A handy rule of thumb — the “68–95–99.7 rule” — says about 68% of values fall within one standard deviation of the mean (here, 85 to 115) and about 95% within two (70 to 130). Let’s check the 68% with pnorm. The area between 85 and 115 is the area below 115 minus the area below 85:

pnorm(115, mean = 100, sd = 15) - pnorm(85, mean = 100, sd = 15)

[1] 0.6826895

About 0.68 — exactly what the rule promises. Notice the pattern: a “between” question becomes one pnorm minus another.

21.8 Exercises

Use the IQ distribution (mean 100, sd 15) for each. Each solution names which of the four functions fits the question — that choice is the real skill.
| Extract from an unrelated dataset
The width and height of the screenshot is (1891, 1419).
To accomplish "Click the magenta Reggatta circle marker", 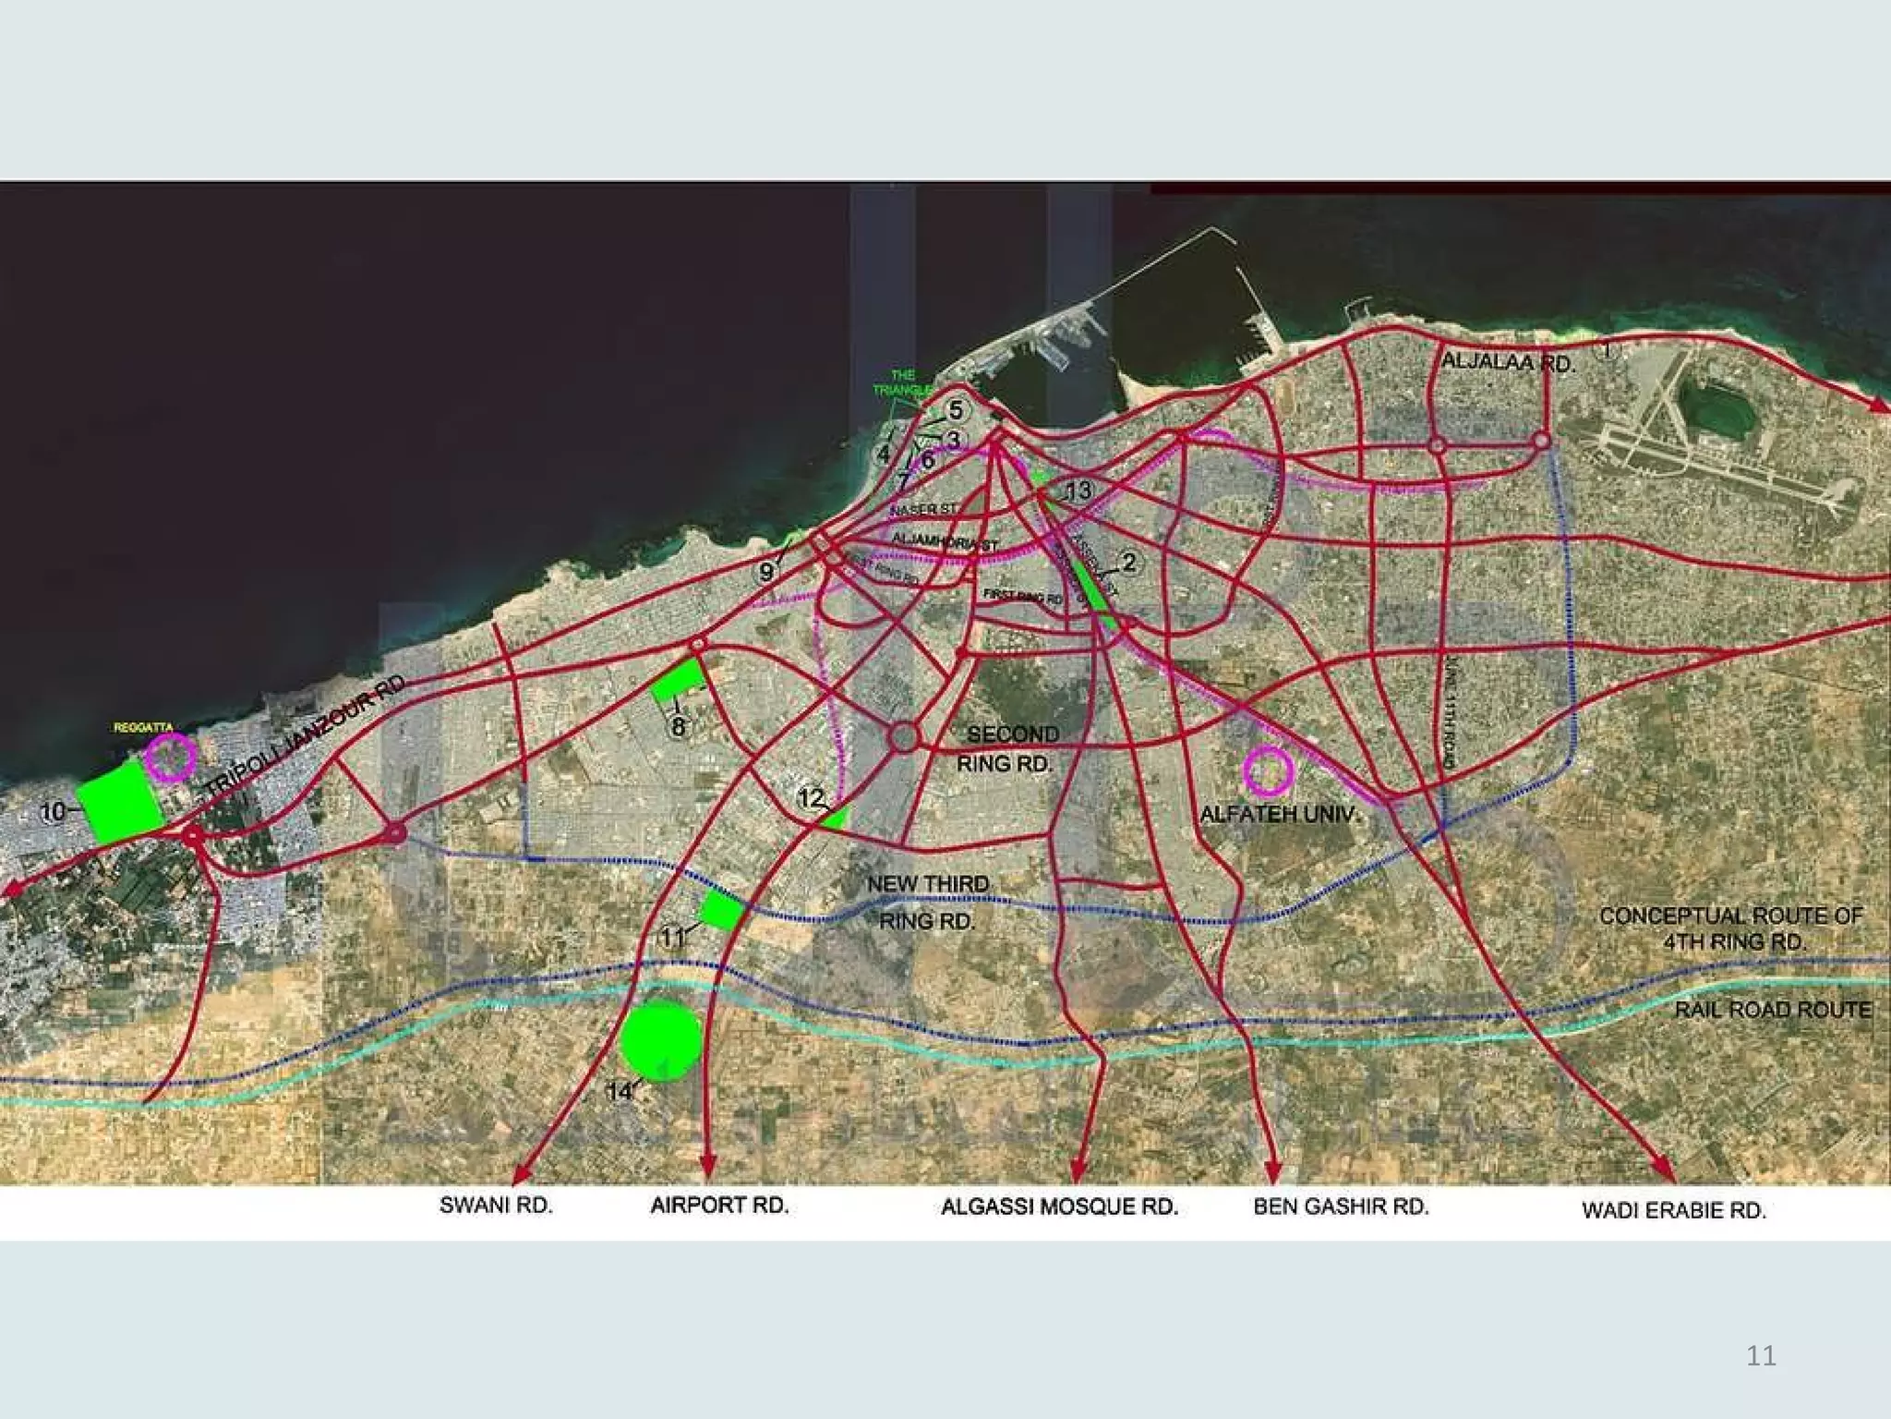I will pos(171,757).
Top 10%. Which IQ score marks the 90th percentile — the cutoff above which only the top 10% fall?
NoteSolution
qnorm(0.9, mean = 100, sd = 15)

[1] 119.2233
We want a value from a probability, so this is a qnorm job. About 119.
Above 130. What fraction of people have an IQ above 130 (two standard deviations up)?
NoteSolution
1 - pnorm(130, mean = 100, sd = 15)

[1] 0.02275013

# or, equivalently: pnorm(130, mean = 100, sd = 15, lower.tail = FALSE)

[1] 0.02275013
About 2.3% — consistent with the 95% rule leaving roughly 2.5% in each tail.
Below 70. What fraction have an IQ below 70?
NoteSolution
pnorm(70, mean = 100, sd = 15)

[1] 0.02275013
Also about 2.3%. The curve is symmetric, so the lower tail past 70 mirrors the upper tail past 130.
Simulate a classroom. Draw 30 random IQ scores and count how many land above
1. (Set a seed so your answer is reproducible.)
NoteSolution
set.seed(1) scores <- rnorm(30, mean = 100, sd = 15) sum(scores > 115)

[1] 3
Theory predicts about 16% above 115 — roughly 5 of 30 — but any single small sample wobbles around that. Re-run with a different seed to feel the sampling variability for yourself.

21.9 Summary

You now have the four-function toolkit for the normal distribution — and, thanks to R’s naming rule, the blueprint for every other distribution too:

pnorm(x) — area to the left of x (a probability). Use lower.tail = FALSE or 1 - pnorm(x) for the right tail, and one pnorm minus another for a range.
dnorm(x) — the height of the curve at x (a density).
qnorm(p) — the value at probability p (the inverse of pnorm); your tool for percentiles.
rnorm(n) — n random draws; pair it with set.seed() for reproducible simulations.

Keep the pictures in mind: pnorm is an area, dnorm is a height, qnorm reads the area axis backwards to a value, and rnorm scatters points along the curve.